Como parte de la cotidianidad y de la cultura material de las instituciones educativas, la conflictividad entre maestros, autoridades y alumnos de la Normal Lancasteriana de Zacatecas,estuvo presente desde su primer año de existencia.
La vida de la Normal desde sus inicios se rigió por un reglamento conocido como Cartilla de México, (En el AHEZ, existe una copia incompleta de este documento. La Cartilla Lancasteriana como se le conoció también, fue redactada en 1822. En el ejemplar que resguarda el archivo zacatecano citado aparecen del cuarto al treceavo capítulo y un apéndice final.

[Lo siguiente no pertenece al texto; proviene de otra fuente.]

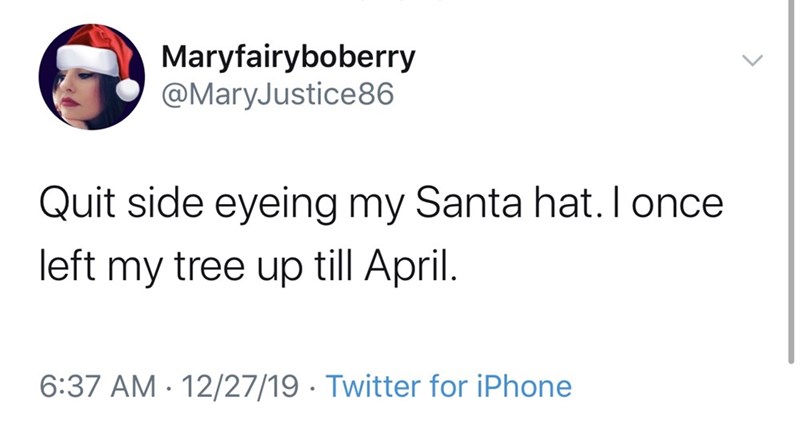This screenshot has height=429, width=800.
Task: Open Maryfairyboberry display name profile
Action: coord(287,57)
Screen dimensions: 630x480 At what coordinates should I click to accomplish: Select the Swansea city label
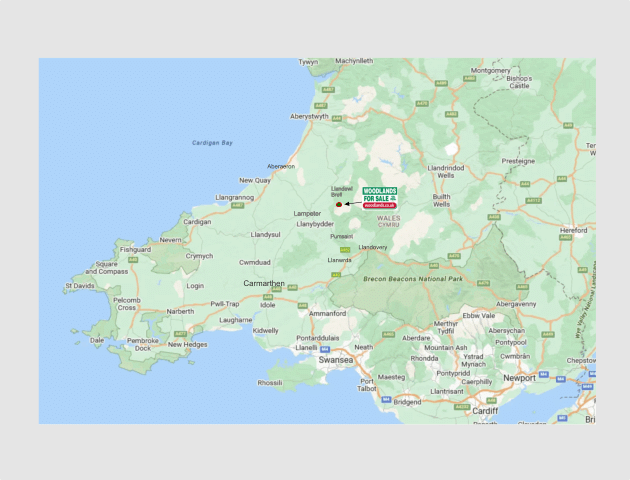pyautogui.click(x=336, y=360)
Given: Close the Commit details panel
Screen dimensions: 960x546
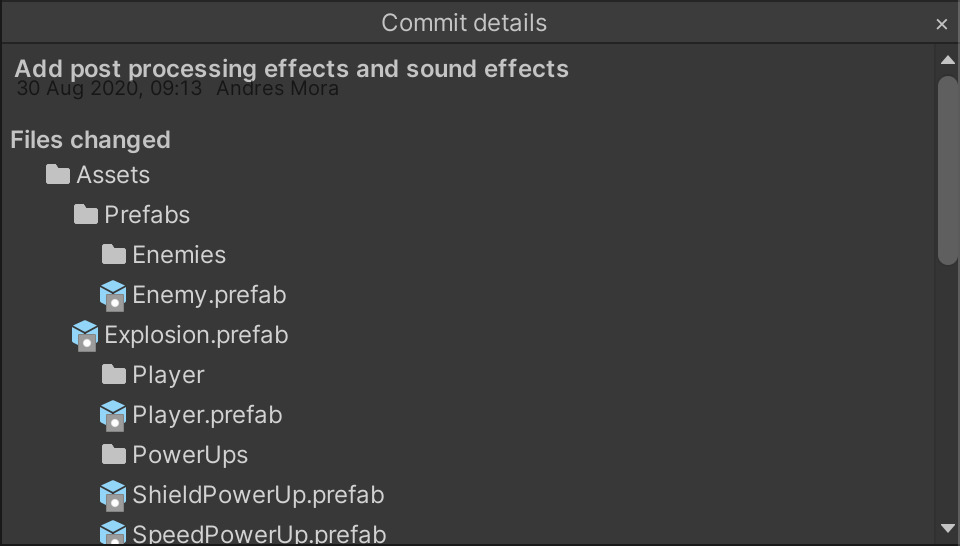Looking at the screenshot, I should [x=942, y=24].
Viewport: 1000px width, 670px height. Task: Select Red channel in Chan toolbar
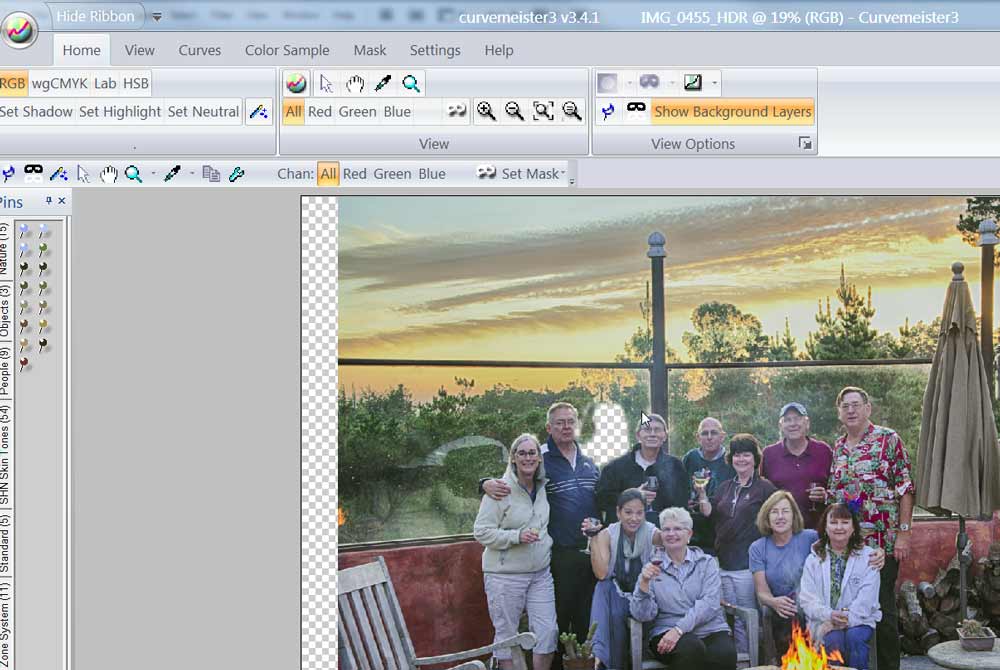[355, 174]
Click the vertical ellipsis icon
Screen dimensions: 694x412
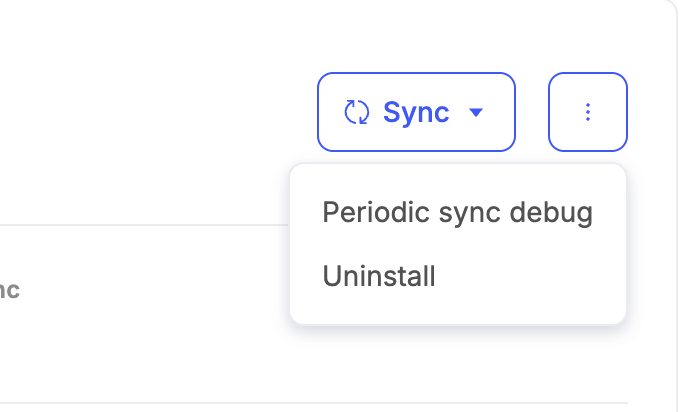[588, 112]
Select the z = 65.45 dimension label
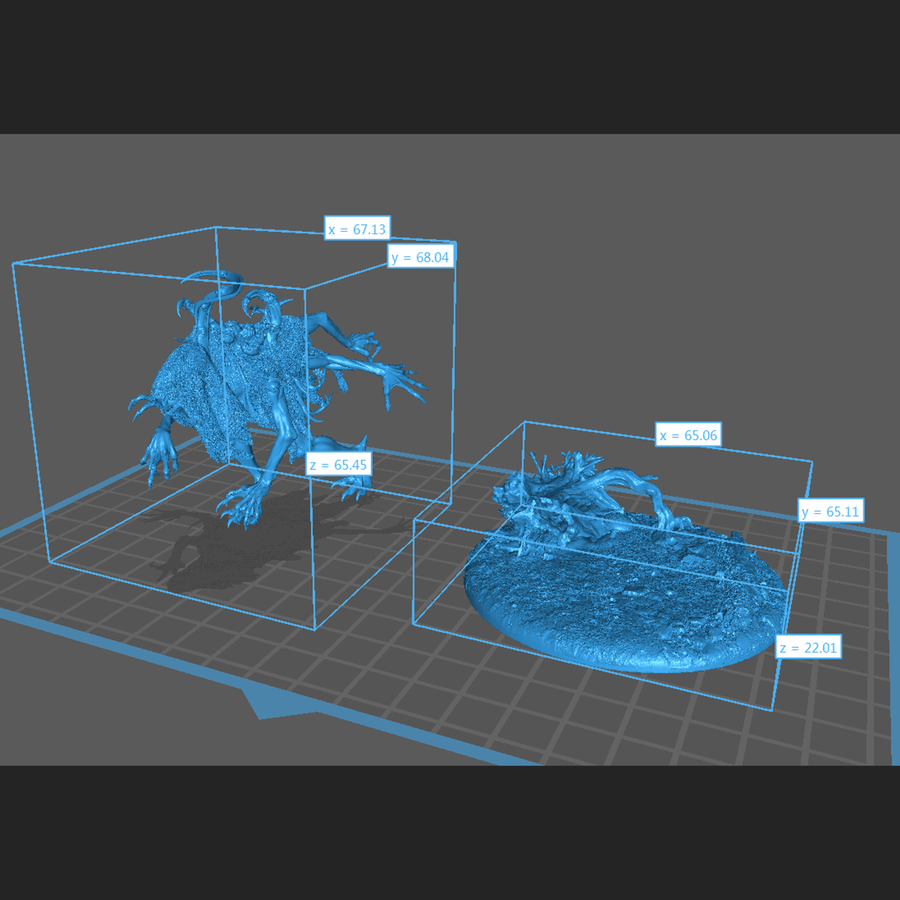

En su contenido se refiere al orden de la escuela, los exámenes, los premios, delitos y penas, las faltas y su corrección, el jurado que analizaría las faltas, visitadores de los establecimientos, del santo patrono que debería tener la institución (en el caso de la Normal zacatecana fue San Luis Gonzaga, el mismo que había tenido el Colegio de los jesuitas edificado en la ciudad); siendo el último de los capítulos el relacionado con las vacaciones). La Cartilla de México fue una especie de reglamento que fijaba las normas con las que se deberían de regir las escuelas lancasterianas, si bien en los documentos encontrados no existen indicios de la presencia de la Compañía Lancasteriana en Zacatecas. La persona indicada para vigilar el cumplimiento del Reglamento era el director. Durante el periodo que comprende el presente trabajo fueron varios entre titulares con sus auxiliares, e interinos, los que estuvieron al frente como encargados de la Escuela Normal. El director tenía la función de preparar las clases auxiliándose de sus ayudantes y evaluar los conocimientos de los alumnos para poder promoverlos a la clase (grado o nivel) siguiente, hasta concluir con la 8ª, según estaba organizado el programa escolar.
Un director díscolo. Correspondió a José Hidalgo de Ortega, ser el primer director de la Escuela Normal. De origen español, este personaje había tenido residencia en los Estados Unidos y pasado por la ciudad de Guanajuato antes de llegar a Zacatecas. Estando ya como responsable de la Normal “La Constitución”, no todo marchó bien durante el corto periodo que la dirigió. Los problemas y conflictos con su ayudante y el Ayuntamiento, fueron la constante. En el expediente que el encargado de la Normal se dirigió al presidente municipal y a la Comisión de Escuelas, aparecen los diferendos y quejas recíprocas que tuvo con su auxiliar Manuel Arenas. Constan de tres documentos, escritos con el puño y letra del propio director, (AHEZ. Fondo Ayuntamiento, Serie Enseñanza, 6 fjs., “Queja del director de la Escuela Normal”, marzo-junio de 1827).
En dichos escritos, Ortega consideraba que el trabajo que como director tenía en la escuela era de una mayor responsabilidad comparado con el del ayudante, pues este “no se atarea mucho ni consume su imaginación en beneficio del buen éxito; y sí, por accidente está dotado de intereses contrarios a los del establecimiento”, sostenía. ¿Cuáles eran esos intereses?, según el director, el auxiliar, que “se contenta con prestar su presencia las horas precisas”, una vez cumplido con su horario, salía presuroso a desempeñar otras “obligaciones exteriores que le rindan un nuevo estipendio”. Por tal razón, solicitaba a la máxima autoridad del Ayuntamiento, se le pidiera que dejara el trabajo que tenía fuera de la escuela, “y así para evitarle el consumo de un tiempo que necesita consagrar a sus vastos cuidados”. Tal era el descontento de Hidalgo de Ortega con su auxiliar, Manuel Arnas, que por lo que se ve, al tener otro trabajo era un sujeto chambista, que desde entonces ya existían estos especímenes.